**Text extract:**
"""

Ok… so you got your John Muir Trail permit, planned your resupply points, and got your gear lined up. Congrats! You’re almost ready for the best backpacking trip of your life. But don’t lace up those boots just yet… you still have a few more logistics to take care of, one of which is your John Muir Trail transportation plan.
John Muir Trail transportation is pretty simple if you have two cars and two people to drive. Simply drop one car off at one end, drive the other up to your permitted trailhead, and after your hike run a shuttle back up to your starting point.
But what if you are going solo, don’t have two cars, or are flying in from somewhere far away? Then you’ll want to take public transportation to the John Muir Trail, and you have 3 major decisions to make:
- What direction to hike
- What airport to fly into
- How to get to & from your John Muir trailhead
Table of Contents
In my John Muir Trail Transportation Guide, you’ll find all of the information you need to plan your public transportation logistics for your John Muir Trail hike.
And as it goes in all of the destinations we share, please practice good trail etiquette and remember to Leave No Trace. This means packing out all of your garbage, being respectful to others on busy trails, and following the established rules.

"""

**Exercise tasks:**
**1)** According to the text on John Muir Trail transportation, what makes getting to and from the trail simple?
**2)** Copy word for word the lines of the records from the line with "the heading 卸妆液的使用方法" to the line with "point(435,434)", including both of those lines.

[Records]
"""

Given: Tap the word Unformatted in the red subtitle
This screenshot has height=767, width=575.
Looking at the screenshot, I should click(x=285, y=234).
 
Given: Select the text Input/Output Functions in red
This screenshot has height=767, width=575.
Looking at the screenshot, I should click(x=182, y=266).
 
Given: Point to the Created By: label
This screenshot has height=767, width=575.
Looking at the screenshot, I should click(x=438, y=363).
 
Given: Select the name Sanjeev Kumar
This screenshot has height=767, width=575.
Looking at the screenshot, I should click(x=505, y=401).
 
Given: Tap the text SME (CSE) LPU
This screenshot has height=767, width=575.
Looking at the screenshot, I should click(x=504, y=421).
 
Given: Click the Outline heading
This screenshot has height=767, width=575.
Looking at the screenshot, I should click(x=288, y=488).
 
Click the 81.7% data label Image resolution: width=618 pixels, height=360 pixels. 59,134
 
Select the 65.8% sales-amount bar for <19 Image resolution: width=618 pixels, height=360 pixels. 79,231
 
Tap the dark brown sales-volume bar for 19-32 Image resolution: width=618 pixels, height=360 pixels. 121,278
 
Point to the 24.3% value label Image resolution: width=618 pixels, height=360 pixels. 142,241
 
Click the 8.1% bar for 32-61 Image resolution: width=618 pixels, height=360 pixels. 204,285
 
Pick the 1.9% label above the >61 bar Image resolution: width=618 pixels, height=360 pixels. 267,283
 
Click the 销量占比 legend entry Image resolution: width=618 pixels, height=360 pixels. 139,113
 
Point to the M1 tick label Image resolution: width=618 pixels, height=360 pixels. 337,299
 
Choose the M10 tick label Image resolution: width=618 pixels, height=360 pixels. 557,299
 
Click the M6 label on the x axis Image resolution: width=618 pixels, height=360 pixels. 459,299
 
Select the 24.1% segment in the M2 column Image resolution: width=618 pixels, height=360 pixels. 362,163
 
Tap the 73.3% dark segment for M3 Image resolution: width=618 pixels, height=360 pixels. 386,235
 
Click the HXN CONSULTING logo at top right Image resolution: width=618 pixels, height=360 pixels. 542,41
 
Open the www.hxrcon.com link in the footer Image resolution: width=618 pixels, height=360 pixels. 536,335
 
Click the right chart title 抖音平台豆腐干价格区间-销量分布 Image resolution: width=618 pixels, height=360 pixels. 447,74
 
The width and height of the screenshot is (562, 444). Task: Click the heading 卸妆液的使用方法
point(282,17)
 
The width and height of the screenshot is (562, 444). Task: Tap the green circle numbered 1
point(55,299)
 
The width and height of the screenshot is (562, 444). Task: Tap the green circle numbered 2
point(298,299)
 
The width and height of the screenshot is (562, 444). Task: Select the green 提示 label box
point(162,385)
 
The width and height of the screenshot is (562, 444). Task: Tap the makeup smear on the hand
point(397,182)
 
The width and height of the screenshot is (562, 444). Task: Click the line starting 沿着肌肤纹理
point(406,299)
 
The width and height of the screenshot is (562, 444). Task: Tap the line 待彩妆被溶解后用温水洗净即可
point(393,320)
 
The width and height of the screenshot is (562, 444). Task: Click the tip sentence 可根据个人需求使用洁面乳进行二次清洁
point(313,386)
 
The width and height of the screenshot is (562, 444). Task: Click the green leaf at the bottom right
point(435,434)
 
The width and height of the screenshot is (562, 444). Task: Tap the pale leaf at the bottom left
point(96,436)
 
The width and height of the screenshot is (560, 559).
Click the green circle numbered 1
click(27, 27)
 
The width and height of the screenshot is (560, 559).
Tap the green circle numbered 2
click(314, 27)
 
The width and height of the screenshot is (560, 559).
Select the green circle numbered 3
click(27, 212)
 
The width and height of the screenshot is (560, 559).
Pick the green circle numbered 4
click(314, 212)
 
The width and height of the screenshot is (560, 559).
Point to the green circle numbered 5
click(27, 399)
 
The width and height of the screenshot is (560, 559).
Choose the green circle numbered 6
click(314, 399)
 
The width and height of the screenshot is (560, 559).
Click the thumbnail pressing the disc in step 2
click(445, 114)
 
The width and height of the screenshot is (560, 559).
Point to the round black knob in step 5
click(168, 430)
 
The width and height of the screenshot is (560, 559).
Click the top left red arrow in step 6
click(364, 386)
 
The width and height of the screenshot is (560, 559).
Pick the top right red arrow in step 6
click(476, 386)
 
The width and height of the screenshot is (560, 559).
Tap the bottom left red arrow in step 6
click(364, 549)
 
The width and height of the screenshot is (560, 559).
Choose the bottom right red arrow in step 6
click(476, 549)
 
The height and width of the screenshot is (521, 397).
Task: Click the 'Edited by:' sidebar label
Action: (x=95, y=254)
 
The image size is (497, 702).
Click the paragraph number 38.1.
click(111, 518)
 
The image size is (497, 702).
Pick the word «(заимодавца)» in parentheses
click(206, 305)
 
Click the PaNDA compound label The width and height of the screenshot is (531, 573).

"""

**Answers given:**
**1)** Having two cars and two people to drive.

**2)**
The width and height of the screenshot is (562, 444). Task: Click the heading 卸妆液的使用方法
point(282,17)
 
The width and height of the screenshot is (562, 444). Task: Tap the green circle numbered 1
point(55,299)
 
The width and height of the screenshot is (562, 444). Task: Tap the green circle numbered 2
point(298,299)
 
The width and height of the screenshot is (562, 444). Task: Select the green 提示 label box
point(162,385)
 
The width and height of the screenshot is (562, 444). Task: Tap the makeup smear on the hand
point(397,182)
 
The width and height of the screenshot is (562, 444). Task: Click the line starting 沿着肌肤纹理
point(406,299)
 
The width and height of the screenshot is (562, 444). Task: Tap the line 待彩妆被溶解后用温水洗净即可
point(393,320)
 
The width and height of the screenshot is (562, 444). Task: Click the tip sentence 可根据个人需求使用洁面乳进行二次清洁
point(313,386)
 
The width and height of the screenshot is (562, 444). Task: Click the green leaf at the bottom right
point(435,434)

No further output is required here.